Work request >> Which lines below contain the word "computer"? Copy each of them.

= = =

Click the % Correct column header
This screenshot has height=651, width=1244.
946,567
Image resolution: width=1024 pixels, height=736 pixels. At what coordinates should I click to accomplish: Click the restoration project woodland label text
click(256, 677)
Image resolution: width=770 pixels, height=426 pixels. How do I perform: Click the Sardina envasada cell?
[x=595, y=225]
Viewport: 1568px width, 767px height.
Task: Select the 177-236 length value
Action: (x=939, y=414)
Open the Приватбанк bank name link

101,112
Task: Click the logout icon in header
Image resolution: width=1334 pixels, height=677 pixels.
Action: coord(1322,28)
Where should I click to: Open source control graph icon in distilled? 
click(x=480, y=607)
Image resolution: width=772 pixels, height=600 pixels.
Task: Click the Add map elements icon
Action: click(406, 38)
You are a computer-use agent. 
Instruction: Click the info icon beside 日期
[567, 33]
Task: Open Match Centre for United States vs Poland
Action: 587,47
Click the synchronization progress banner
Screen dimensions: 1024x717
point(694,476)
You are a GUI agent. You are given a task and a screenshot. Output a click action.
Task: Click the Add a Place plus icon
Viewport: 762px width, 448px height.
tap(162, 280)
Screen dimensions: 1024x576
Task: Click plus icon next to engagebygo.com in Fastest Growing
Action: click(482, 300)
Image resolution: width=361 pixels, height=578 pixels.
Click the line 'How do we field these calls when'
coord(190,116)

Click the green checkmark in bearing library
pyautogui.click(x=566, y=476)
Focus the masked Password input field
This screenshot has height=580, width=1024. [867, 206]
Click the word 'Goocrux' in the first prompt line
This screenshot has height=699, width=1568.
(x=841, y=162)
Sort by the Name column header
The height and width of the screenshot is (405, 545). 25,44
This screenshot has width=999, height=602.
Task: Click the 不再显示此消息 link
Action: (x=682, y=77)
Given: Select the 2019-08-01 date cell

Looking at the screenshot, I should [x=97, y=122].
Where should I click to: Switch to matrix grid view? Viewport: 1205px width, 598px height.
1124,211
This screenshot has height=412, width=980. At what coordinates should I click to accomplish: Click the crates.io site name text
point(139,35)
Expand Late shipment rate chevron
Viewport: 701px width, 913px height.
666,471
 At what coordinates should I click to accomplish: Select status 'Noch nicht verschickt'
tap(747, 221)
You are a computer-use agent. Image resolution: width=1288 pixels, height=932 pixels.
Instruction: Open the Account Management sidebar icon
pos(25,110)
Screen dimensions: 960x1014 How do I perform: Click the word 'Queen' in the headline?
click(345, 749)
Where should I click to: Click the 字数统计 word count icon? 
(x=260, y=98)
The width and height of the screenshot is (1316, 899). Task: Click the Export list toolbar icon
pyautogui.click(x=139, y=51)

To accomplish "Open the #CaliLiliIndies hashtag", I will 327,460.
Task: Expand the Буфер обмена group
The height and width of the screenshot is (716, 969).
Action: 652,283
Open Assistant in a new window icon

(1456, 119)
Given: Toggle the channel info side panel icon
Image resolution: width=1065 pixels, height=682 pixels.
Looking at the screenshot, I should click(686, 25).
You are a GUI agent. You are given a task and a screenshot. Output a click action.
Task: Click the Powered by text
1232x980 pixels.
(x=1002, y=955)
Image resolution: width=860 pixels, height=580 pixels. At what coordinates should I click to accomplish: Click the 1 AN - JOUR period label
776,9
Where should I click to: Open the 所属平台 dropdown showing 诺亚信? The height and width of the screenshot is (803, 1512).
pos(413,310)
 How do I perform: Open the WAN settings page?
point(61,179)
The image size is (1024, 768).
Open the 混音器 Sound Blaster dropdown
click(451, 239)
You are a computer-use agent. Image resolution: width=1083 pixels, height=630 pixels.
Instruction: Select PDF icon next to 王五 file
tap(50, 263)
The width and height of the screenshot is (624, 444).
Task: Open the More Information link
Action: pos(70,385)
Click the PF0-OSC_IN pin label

= = =

Answer to this exercise >>
You are a computer-use agent. 
You are a computer-use agent. Image resolution: width=1288 pixels, height=932 pixels.
You are a computer-use agent. Image resolution: width=1083 pixels, height=630 pixels.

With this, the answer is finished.